[SUPPLIED DATA Boundary: Start]
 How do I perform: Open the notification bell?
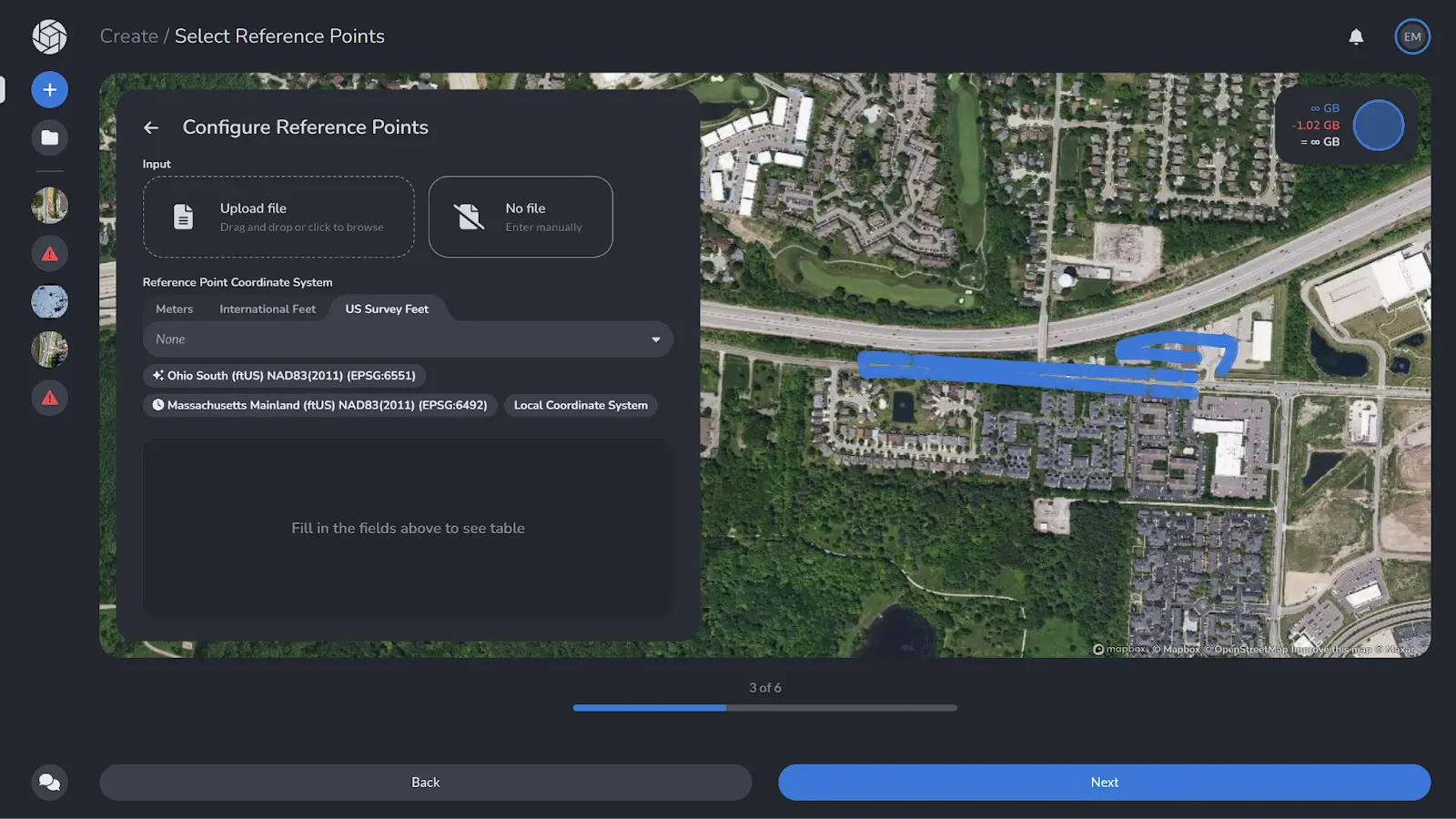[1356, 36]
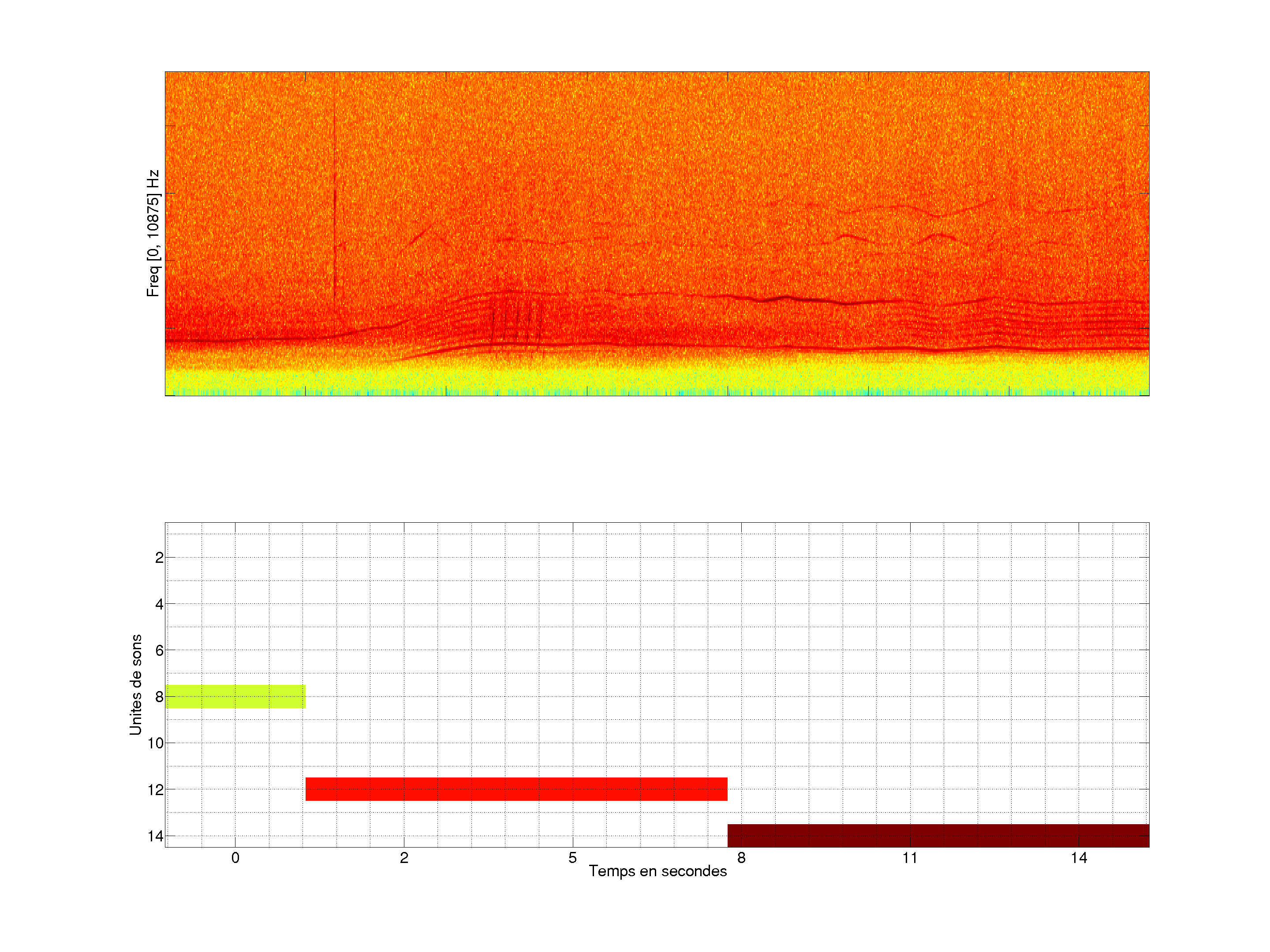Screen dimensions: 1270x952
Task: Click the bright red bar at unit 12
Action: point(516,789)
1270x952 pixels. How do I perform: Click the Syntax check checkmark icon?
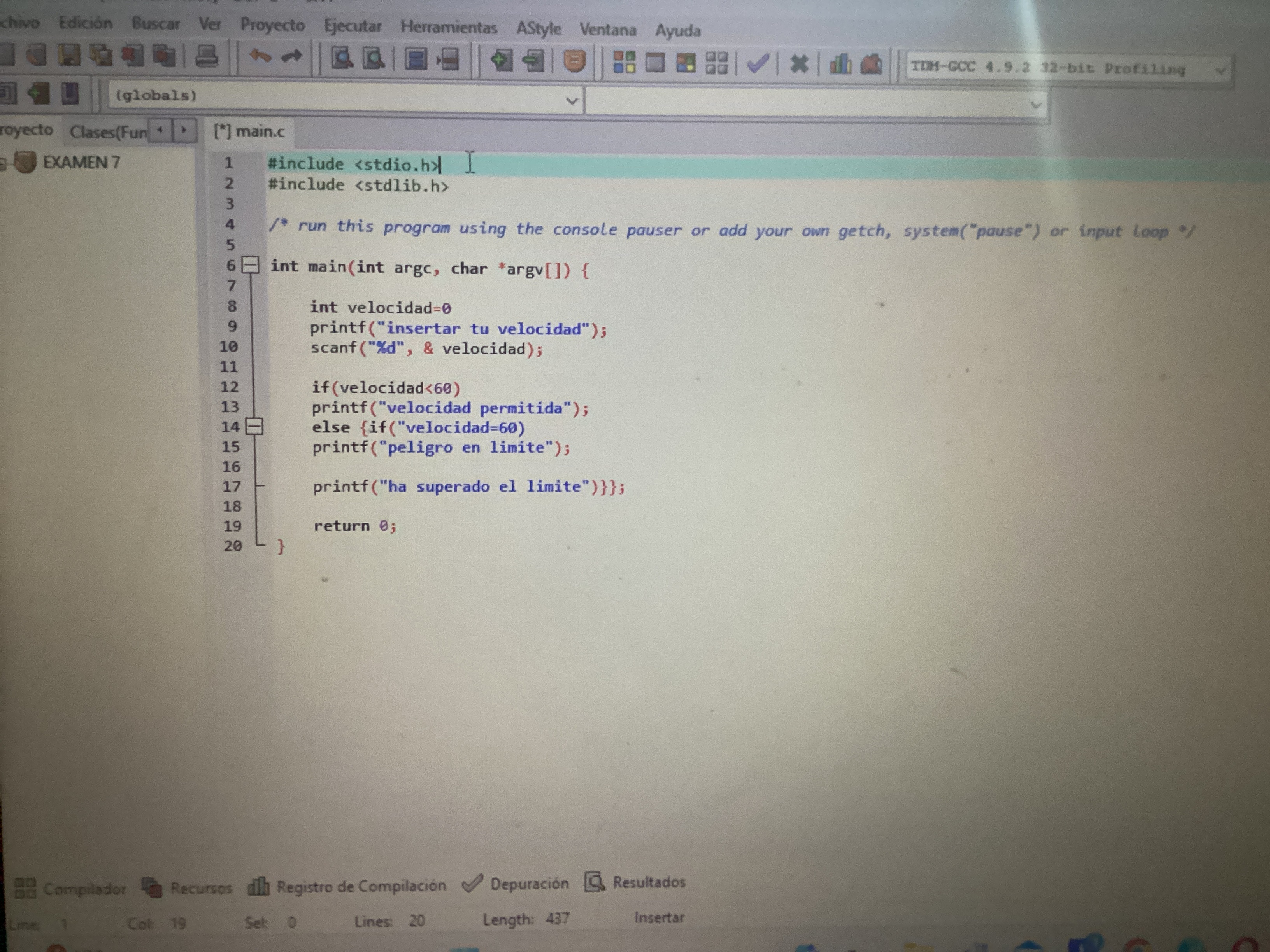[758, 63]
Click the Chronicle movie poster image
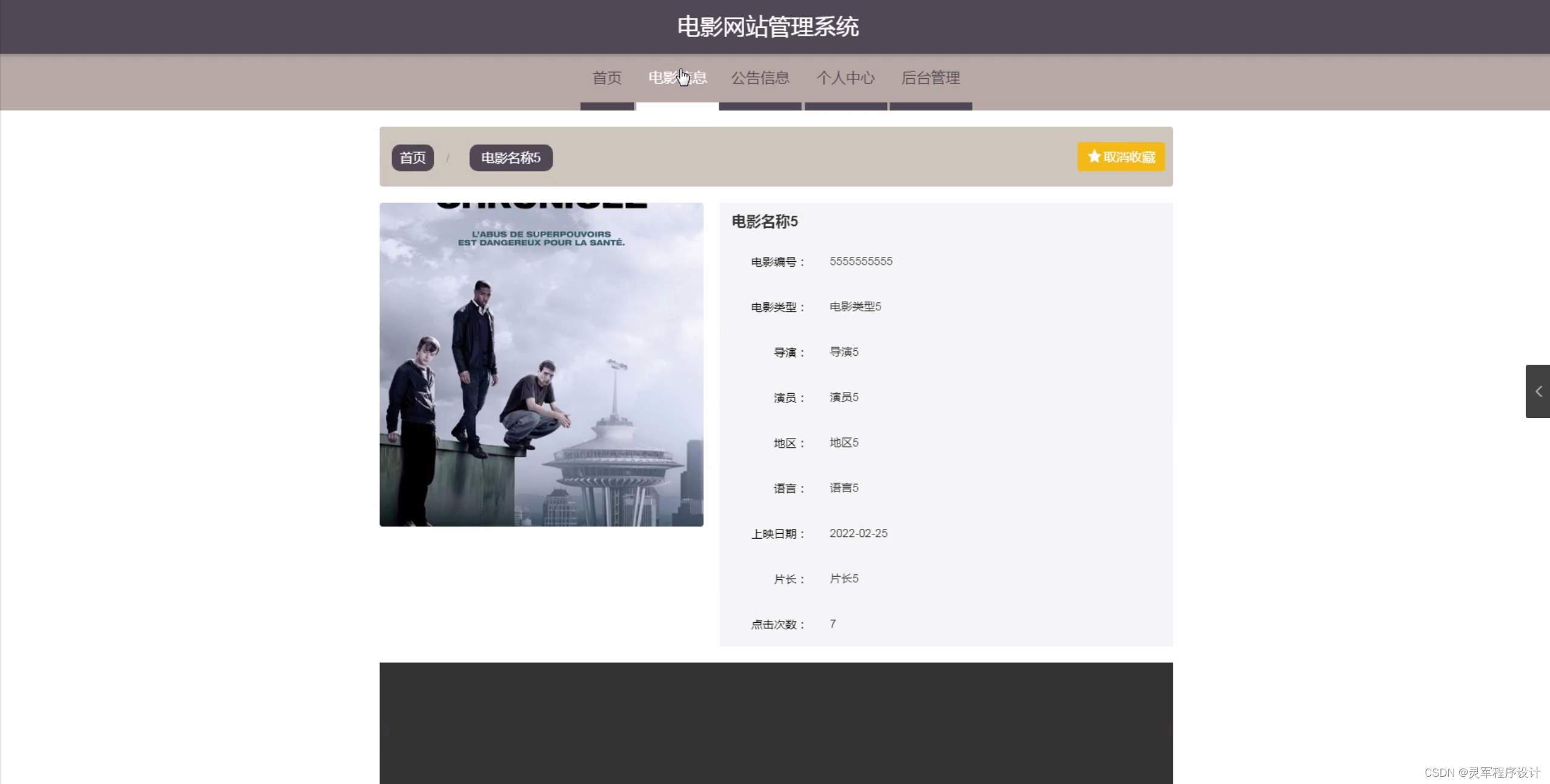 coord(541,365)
[SUPPLIED DATA Boundary: End]
TASK OBJECTIVE:
Copy all the entries word for word. Omit any pictures.

RESULT OF THIS TASK:
 How do I perform: Open the notification bell?
[1356, 36]
Screen dimensions: 1270x952
Task: Click the bright red bar at unit 12
Action: point(516,789)
1270x952 pixels. How do I perform: Click the Syntax check checkmark icon?
[758, 63]
Click the Chronicle movie poster image
 coord(541,365)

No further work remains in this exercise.